Life at the center was rigorous and abusive.

Patients were often belittled, demeaned, insulted, or humiliated. Patients were frequently called names, such as "weak," "crazy," "fat," "loser," and so on. Patients were often subjected to insults from the entire group since the therapists often required the other patients to gather together and collectively insult anyone whom the therapist deemed to be out of favor.

Patients were given frequent therapy assignments by their therapists which they had to complete, or they would risk being abused and demoted to lower groups. The assignments often involved activities which were demeaning or absurd. For example, one woman who was judged to be overweight was assigned to act like a cow and to make "grazing" motions on the carpet.

Patients were often physically assaulted by their therapists. The assault was part of a practice called "sluggo" in which the therapists would break the patients' defenses by hitting them. Patients were often struck repeatedly during therapy sessions, which sometimes led to bruising and bleeding.

Patients had their lives controlled by their therapists in the minutest detail. The patients were told what to wear, what to do, which job to hold, whom to have sex with and how often, whom to date, whom to marry, whether to have children or not, how much they could weigh (for women), and, most importantly, whether or not they could leave. Almost all patients who expressed a desire to leave were informed by their therapists that they were still far too disordered mentally to succeed in the outside world.

For some patients, life at the Center involved very long hours of grueling physical labor for very little pay. The severity of the labor, combined with inadequate rest, led some patients to suffer permanent physical damage.

After the ideals of "Psychological Fitness" came to the fore, patients were not only abused, but often subjected to monetary fines for lack of performance, or for insufficient work.

In a nine-year span, none of the 350 resident members had a single child even though most of the women were young. Women who did get pregnant were told to get abortions. One woman who got pregnant in her 40s was told she "was not ready" to be a parent, and was pressured to get an abortion with the promise that she had time to get pregnant again.

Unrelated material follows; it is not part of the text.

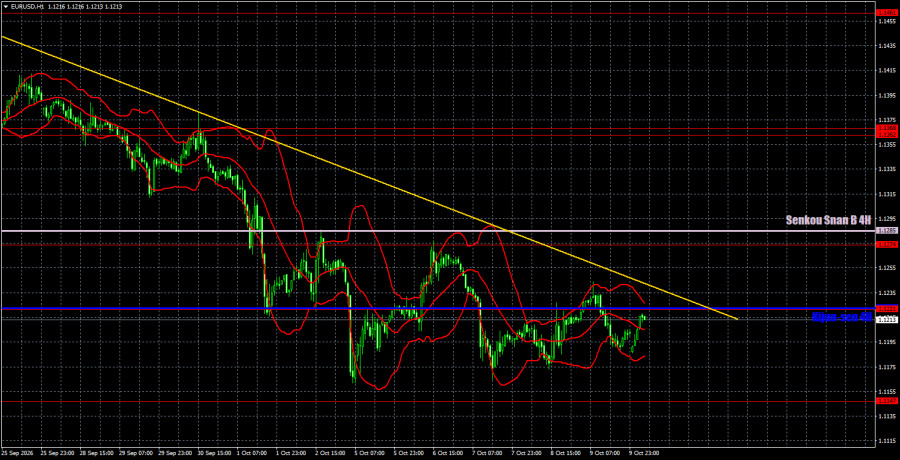Viewport: 900px width, 460px height.
Task: Click the white current price tag 1.1213
Action: 883,318
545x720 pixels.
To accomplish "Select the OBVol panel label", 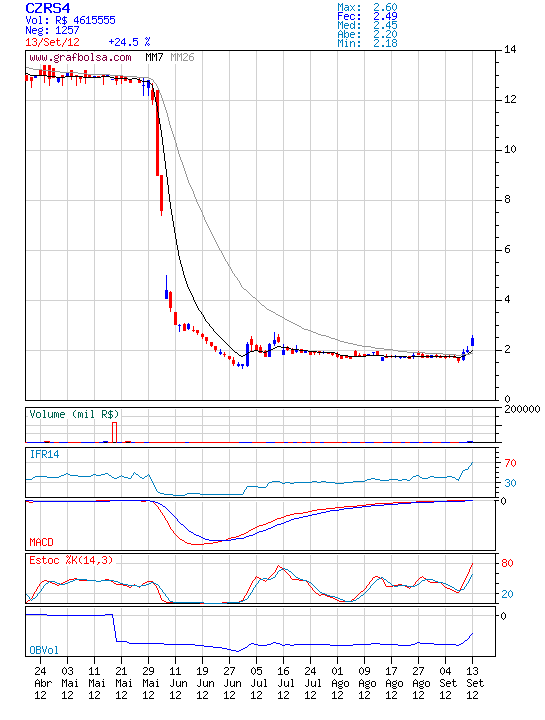I will (x=44, y=650).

Patients at the Center were isolated from the outside world and were expected to socialize and work only with other Center patients.

== Rebellion and closure ==

After nine years, the patients rebelled and the center in Los Angeles (along with its satellites in Boston, Honolulu, Munich, and San Francisco) was shut down in November 1980. The therapists were subsequently (1986–1987) banned from practicing in California as a result of lawsuits initiated about five years earlier by the patients against the therapists, accusing them of rape and other forms of mistreatment. The victims and some observers of the case were shocked and dismayed that criminal charges were not brought against the therapists, and the victims never received the apology they had hoped for from the founders. A lawsuit involving as many as 55 former patients that charged the Center with fraud, brainwashing, and physical and emotional abuse was settled on favorable terms in January 1986.

== Later research ==
The Center for Feeling Therapy was discussed in Therapy Gone Mad by Carol Lynn Mithers, a book based on interviews of 48 former patients of The Center for Feeling Therapy who shared diaries, notes and audiotapes with her. Another book on the subject is Insane Therapy, Portrait of a Psychotherapy Cult by Marybeth Ayella. A third book discussing it is Escape: My Life Long War Against Cults by Paul Morantz.